§ **Entries provided**:

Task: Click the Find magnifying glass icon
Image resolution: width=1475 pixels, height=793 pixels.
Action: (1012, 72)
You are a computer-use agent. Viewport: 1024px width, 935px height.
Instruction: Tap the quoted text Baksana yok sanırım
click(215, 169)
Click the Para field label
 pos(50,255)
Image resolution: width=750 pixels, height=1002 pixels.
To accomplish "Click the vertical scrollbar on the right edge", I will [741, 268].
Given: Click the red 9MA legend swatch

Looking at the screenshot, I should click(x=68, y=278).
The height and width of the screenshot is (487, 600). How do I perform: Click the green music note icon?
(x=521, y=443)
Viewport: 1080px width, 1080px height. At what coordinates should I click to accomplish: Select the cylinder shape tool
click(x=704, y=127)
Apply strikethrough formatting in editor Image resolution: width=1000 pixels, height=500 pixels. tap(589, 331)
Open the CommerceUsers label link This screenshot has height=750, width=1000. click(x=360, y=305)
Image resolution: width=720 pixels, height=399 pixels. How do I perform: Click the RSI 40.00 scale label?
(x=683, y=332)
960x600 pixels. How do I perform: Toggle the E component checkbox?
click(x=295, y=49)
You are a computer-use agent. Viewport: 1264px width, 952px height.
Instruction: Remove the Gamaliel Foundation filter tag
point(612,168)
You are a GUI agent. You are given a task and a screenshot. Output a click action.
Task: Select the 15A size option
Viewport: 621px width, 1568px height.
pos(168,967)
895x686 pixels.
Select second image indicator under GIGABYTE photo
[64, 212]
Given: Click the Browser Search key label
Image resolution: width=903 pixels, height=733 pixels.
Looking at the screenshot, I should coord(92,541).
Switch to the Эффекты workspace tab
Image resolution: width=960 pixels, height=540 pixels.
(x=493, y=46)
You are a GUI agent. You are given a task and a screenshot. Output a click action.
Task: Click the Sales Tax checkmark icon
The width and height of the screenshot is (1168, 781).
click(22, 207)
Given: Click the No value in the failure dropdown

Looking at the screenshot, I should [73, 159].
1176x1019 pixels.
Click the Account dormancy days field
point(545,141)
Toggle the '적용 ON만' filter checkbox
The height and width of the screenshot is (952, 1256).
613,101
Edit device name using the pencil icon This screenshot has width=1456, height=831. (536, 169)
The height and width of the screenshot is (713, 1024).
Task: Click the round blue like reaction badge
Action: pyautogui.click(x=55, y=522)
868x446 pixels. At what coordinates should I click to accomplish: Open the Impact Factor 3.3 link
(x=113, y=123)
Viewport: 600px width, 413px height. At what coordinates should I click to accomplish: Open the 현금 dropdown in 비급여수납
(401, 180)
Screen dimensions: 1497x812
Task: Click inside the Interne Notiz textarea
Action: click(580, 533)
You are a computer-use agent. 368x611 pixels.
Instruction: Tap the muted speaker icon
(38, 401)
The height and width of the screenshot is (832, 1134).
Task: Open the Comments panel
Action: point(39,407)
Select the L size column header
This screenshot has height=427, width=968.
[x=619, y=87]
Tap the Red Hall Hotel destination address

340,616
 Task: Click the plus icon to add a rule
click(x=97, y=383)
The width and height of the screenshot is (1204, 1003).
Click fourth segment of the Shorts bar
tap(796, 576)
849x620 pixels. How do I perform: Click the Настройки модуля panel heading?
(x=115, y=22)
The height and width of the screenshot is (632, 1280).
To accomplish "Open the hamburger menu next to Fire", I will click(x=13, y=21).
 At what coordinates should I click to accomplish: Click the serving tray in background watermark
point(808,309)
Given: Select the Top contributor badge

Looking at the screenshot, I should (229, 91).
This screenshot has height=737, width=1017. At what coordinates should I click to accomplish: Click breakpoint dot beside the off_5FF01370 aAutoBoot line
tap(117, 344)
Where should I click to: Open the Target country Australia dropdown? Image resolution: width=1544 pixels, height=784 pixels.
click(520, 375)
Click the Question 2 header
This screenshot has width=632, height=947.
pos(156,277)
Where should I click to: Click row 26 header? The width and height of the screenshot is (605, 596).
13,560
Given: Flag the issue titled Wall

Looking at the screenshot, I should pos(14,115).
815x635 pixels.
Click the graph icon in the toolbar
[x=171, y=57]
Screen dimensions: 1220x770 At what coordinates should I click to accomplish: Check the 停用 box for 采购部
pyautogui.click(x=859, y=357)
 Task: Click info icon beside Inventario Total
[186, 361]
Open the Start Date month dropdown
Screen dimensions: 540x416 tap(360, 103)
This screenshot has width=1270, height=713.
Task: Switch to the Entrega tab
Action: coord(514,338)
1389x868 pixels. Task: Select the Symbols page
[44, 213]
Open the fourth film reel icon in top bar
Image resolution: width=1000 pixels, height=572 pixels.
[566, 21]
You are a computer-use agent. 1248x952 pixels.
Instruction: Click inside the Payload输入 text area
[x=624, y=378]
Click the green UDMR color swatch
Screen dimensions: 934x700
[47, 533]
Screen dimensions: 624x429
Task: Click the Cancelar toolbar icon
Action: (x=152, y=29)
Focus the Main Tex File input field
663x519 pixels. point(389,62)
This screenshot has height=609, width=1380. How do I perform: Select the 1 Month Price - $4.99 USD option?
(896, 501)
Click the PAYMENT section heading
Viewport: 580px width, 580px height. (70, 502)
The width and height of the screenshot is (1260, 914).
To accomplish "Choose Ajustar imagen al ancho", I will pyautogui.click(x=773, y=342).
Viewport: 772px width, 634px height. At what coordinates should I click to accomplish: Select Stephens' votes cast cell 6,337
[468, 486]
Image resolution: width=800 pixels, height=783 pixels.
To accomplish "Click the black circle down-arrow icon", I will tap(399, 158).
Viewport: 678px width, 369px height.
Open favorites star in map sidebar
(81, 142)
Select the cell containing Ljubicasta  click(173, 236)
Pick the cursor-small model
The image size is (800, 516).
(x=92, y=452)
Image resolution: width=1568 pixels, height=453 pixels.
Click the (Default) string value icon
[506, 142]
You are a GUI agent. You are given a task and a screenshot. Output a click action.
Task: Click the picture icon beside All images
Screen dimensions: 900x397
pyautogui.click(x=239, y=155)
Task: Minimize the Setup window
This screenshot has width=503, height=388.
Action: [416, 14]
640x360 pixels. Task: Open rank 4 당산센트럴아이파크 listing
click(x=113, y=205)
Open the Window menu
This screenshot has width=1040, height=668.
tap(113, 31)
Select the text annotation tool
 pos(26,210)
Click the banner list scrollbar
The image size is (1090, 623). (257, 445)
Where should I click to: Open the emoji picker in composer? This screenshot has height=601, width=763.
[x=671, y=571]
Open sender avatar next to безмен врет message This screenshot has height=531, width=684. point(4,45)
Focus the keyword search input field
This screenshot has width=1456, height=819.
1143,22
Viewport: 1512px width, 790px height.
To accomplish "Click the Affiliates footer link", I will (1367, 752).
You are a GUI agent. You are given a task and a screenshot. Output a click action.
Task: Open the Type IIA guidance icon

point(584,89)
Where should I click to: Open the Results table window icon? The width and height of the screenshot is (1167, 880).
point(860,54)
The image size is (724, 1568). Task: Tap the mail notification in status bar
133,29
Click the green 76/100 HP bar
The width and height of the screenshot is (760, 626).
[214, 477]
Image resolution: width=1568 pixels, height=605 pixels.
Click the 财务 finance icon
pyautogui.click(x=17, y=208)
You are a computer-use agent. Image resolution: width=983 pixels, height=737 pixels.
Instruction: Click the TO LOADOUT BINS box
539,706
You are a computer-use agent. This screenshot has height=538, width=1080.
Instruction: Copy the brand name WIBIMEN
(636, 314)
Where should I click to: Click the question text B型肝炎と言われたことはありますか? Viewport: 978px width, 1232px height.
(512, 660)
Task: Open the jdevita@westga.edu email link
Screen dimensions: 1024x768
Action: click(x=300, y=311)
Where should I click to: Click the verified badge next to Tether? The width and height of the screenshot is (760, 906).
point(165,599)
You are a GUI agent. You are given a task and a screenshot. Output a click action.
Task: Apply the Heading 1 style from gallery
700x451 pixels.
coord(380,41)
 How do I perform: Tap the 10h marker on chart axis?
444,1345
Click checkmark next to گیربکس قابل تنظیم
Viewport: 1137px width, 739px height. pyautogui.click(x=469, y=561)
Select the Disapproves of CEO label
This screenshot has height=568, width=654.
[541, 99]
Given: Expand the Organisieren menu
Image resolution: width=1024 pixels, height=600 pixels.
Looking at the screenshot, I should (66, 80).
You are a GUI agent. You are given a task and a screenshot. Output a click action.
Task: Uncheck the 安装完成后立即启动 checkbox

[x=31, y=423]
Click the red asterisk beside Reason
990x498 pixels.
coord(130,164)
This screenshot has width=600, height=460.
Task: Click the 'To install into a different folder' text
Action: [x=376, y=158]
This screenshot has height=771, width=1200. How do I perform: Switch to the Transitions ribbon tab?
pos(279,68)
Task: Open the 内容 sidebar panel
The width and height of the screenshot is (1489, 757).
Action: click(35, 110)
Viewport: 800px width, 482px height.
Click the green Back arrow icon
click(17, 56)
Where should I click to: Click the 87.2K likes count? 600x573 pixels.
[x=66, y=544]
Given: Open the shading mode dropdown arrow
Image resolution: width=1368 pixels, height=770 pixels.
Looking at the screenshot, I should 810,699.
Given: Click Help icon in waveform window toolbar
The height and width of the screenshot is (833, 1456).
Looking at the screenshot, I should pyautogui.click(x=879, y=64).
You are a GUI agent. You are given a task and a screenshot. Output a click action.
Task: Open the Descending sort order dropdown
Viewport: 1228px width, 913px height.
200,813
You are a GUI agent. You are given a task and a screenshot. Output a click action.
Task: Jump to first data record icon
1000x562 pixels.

§ **Required action**:
Show each line of the records above containing "computer".

§ **Solution to this task**:
You are a computer-use agent. Viewport: 1024px width, 935px height.
You are a computer-use agent. Viewport: 1264px width, 952px height.
You are a computer-use agent. 368x611 pixels.
You are a computer-use agent. 1248x952 pixels.
You are a computer-use agent. Image resolution: width=983 pixels, height=737 pixels.
You are a computer-use agent. This screenshot has height=538, width=1080.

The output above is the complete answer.